(E. Sisti) Basta un tempo, il secondo, il preferito. La classifica e Garcia parlano chiaro. Non avendo il destino nelle nostre mani, sostiene a ragione il tecnico giallorosso, possiamo solo sperare che chi ci sta davanti commetta qualche errore, inciampi, si dimentichi di svegliarsi o entri nello stadio sbagliato, sarebbe auspicabile che almeno ci si affidasse ai piedi, alla testa e al cuore. La Roma non ha fretta ma esegue alla lettera. Il primo tempo di ieri sembrava uno dei classici primi tempi giallorossi di inizio stagione: placido, morbido, forse volutamente sottotono, agevolato da un Verona diverso, senza Jorginho. Il boa non stritola mai all’istante. Dopo qualche assaggio in accelerazione, cauto per carità, una svista di Donati nel recupero diventa la miccia che accende l’ancora non abbastanza esplorato potere devastatorio di Gervinho: scatto sulla sinistra, fulminante, cross corto, basso e mirato, Ljajic spinge in rete di collo esterno (procedura simile alle rete di Gervinho contro la Juventus in Coppa). Certi tagli lasciano ferite e fanno sanguinare. Il Verona, che aveva già perso Romulo in fase di spinta (era dovuto retrocedere per l’infortunio di Maietta), non aveva mai tirato in porta e forse non lo avrebbe mai fatto se al 4’ del secondo tempo Castan non avesse pasticciato sulla fascia costringendo l’intera squadra a una rotazione innaturale: a palla scoperta Hallfredsson colpisce da fuori area regalando l’imprevedibile parità. Per cinque minuti, con l’islandese in preda a una comprensibile esaltazione, il Verona ipotizza qualcosa di surreale vista la giornata: segnare un’altra volta. Ma era senz’attacco, di colpo la Roma sale di venti metri, Donati e Donadel smettono di respirare.

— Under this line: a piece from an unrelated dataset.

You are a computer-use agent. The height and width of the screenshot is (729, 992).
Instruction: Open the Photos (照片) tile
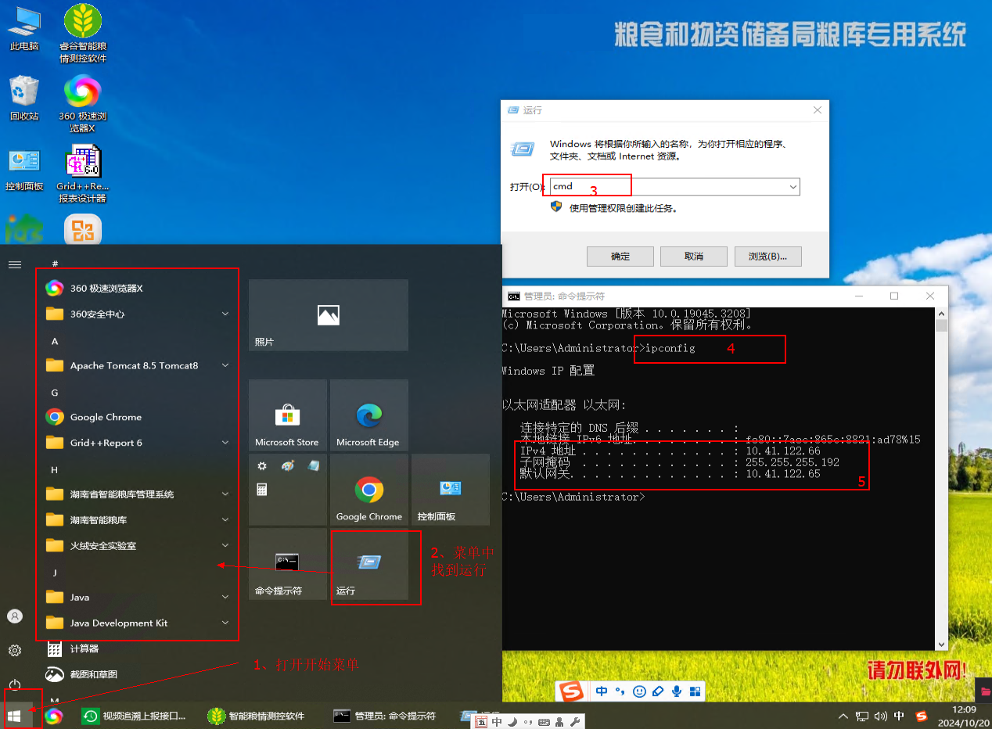328,315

Il 2-1 di Gervinho (15’) prova che l’ivoriano è sempre meglio averlo dalla propria parte anche se ogni tanto è pur vero che va a sbattere contro i fili d’erba: controlla una scomoda palla calcio d’angolo, taglio bruciante verso il centro che trasforma Romulo e Iturbe in due inutili statute e sassata alla destra di Rafael. Assist e gol, della medesima natura. Meglio di così non si può. Dopo il punto di non ritorno marcato sulla mappa della partita da Gervinho, non c’è più un solo romanista (con Pjanic, Florenzi e poi anche Totti dentro) che non abbia a turno abbastanza spazio davanti a sé per rendere le gambe avversarie carne tremula. Il Verona, terza sconfitta consecutiva, vacilla tramortito sino al rigore segnato da Totti dopo il fallo di Gonzalez su Torosidis (37’). Pubblico indemoniato contro Mazzoleni ma senza forti e reali motivazioni: «Se l’Italia fosse Verona sareste tutti disoccupati», era la singolare tesi di un tifoso con la ragione a terra.

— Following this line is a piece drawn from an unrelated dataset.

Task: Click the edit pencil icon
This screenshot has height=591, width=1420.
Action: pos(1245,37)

Ma oltre alla corsa inafferrabile di Gervinho, la Roma torna a vincere fuori casa dopo tre mesi perché Strootman è onnipresente, Maicon e Torosidis fanno le ali e i terzini e Benatia sbaglia due interventi all’anno.Si rivede l’anima collettiva, il senso dell’attesa, perché quando serve la squadra sa offrire velocità, furbizia e calma. La Roma ha morso il Verona quando, pur praticamente privo dell’apporto di Toni e Iturbe, nulli o poco più, aveva appena iniziato a coltivare l’arido campo dell’illusione. Si rimonta ragazzi? No. Si perde per la terza volta consecutiva. Troppa energia e compattezza ad orologeria per i giallorossi, troppo poca sostanza e concentrazione per Mandorlini. La Roma ha anche imparato a fare a meno di Totti (entrato per segnare il rigore del 3-1, il suo gol n. 232 e colpire una traversa) e di Pjanic. E il centrocampo dei muscolari continua a migliorare, se uno si sgancia, l’altro rincula, senza contare che Strootman, data la sua natura ubiqua, vagamente soprannaturale, è perfetto per una squadra che ha una partnership con la Walt Disney (come la Roma). Ieri, unica nota un po’ stonata, ha fatto a meno anche di Destro, l’unico nel secondo tempo, quando la Roma ha dominato, a non cantare la stessa canzone dei suoi compagni.